Dataset rows
******

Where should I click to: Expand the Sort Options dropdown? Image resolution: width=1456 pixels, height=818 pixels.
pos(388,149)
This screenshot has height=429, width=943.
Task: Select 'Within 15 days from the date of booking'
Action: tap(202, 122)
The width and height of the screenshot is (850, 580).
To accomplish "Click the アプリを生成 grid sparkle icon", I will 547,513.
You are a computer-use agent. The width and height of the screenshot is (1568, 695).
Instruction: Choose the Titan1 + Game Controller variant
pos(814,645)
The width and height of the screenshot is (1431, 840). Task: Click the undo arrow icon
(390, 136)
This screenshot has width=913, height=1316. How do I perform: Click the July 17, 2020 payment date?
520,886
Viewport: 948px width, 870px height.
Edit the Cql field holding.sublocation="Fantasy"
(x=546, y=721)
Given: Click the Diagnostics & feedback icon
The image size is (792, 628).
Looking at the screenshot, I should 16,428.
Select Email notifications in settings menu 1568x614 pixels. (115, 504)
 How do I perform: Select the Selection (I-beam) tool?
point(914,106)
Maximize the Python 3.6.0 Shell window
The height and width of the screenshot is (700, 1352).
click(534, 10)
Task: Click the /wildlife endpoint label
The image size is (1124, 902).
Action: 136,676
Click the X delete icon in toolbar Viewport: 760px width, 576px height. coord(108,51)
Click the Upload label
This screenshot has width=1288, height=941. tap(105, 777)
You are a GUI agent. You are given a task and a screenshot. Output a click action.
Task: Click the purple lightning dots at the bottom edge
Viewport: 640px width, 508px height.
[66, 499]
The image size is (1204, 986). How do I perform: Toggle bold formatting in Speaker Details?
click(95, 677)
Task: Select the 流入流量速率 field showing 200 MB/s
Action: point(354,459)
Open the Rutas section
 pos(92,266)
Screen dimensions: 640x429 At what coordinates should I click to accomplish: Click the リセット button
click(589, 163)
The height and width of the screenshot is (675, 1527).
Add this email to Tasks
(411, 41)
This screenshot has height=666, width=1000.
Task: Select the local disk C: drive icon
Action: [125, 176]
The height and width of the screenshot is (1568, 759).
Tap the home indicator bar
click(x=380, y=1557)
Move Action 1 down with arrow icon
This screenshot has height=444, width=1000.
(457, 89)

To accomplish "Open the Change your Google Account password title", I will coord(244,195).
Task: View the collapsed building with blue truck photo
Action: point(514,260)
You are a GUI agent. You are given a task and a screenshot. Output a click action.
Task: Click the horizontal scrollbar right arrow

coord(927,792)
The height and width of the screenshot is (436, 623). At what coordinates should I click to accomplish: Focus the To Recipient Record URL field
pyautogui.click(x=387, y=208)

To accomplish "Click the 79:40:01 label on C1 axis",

******

=== Written problem ===
Which lines of the records contain the word "icon"? Pull out each of those lines in full.

=== Full solution ===
To accomplish "Click the アプリを生成 grid sparkle icon", I will 547,513.
The width and height of the screenshot is (1431, 840). Task: Click the undo arrow icon
Given: Click the Diagnostics & feedback icon
Click the X delete icon in toolbar Viewport: 760px width, 576px height. coord(108,51)
Task: Select the local disk C: drive icon
Move Action 1 down with arrow icon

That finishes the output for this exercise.